INSTRUCTIONS TO FOLLOW
Can you reproduce the entire passage below on Solomon's account of love and emotion, word for word?

SOURCE
-=-=-=-=-

A second feature of his approach is that he provides a broad picture of the effects of emotion on the person undergoing them, in addition to the central feeling. He calls this broad summary “the emotionworld.” For example, he compares the “loveworld” to the “angerworld.” The loveworld (Solomon 1981, p. 126) is “woven around a single relationship, with everything else pushed to the periphery...” By contrast, he states, in the angerworld “one defines oneself in the role the ‘the offended’ and someone else….as the ‘offender. [It] is very much a courtroom world, a world filled with blame and emotional litigation...” Solomon uses the skills of a novelist to try to convey the experience of emotion, including cognition and perception, not just the sensation or the outward appearance.
From my point of view, however, Solomon’s most significant stroke involves his definition of the central feature of love as shared identity (Solomon 1981, p.xxx; 1994, p.235): “ …love [is] shared identity, a redefinition of self which no amount of sex or fun or time together will add up to….Two people in a society with an extraordinary sense of individual identity mutually fantasize, verbalize and act their way into a relationship that can no longer be understood as a mere conjunction of the two but only as a complex ONE. “
By locating love in the larger perceptual/behavioral framework, and by comparing love with other emotions, Solomon manages both to evoke love as an emotion, and develop a concrete description of its causes, appearance and effects, a significant achievement. His work suggests that the reason scholars decide that love is ineffable is because they treat it that way, a self-fulfilling prophecy that Solomon avoids.

-=-=-=-=-

GIVEN INFORMATION
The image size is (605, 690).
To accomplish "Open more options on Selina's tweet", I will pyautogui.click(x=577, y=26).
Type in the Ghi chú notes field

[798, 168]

-=-=-=-=-

FULL SOLUTION
A second feature of his approach is that he provides a broad picture of the effects of emotion on the person undergoing them, in addition to the central feeling. He calls this broad summary “the emotionworld.” For example, he compares the “loveworld” to the “angerworld.” The loveworld (Solomon 1981, p. 126) is “woven around a single relationship, with everything else pushed to the periphery...” By contrast, he states, in the angerworld “one defines oneself in the role the ‘the offended’ and someone else….as the ‘offender. [It] is very much a courtroom world, a world filled with blame and emotional litigation...” Solomon uses the skills of a novelist to try to convey the experience of emotion, including cognition and perception, not just the sensation or the outward appearance.
From my point of view, however, Solomon’s most significant stroke involves his definition of the central feature of love as shared identity (Solomon 1981, p.xxx; 1994, p.235): “ …love [is] shared identity, a redefinition of self which no amount of sex or fun or time together will add up to….Two people in a society with an extraordinary sense of individual identity mutually fantasize, verbalize and act their way into a relationship that can no longer be understood as a mere conjunction of the two but only as a complex ONE. “
By locating love in the larger perceptual/behavioral framework, and by comparing love with other emotions, Solomon manages both to evoke love as an emotion, and develop a concrete description of its causes, appearance and effects, a significant achievement. His work suggests that the reason scholars decide that love is ineffable is because they treat it that way, a self-fulfilling prophecy that Solomon avoids.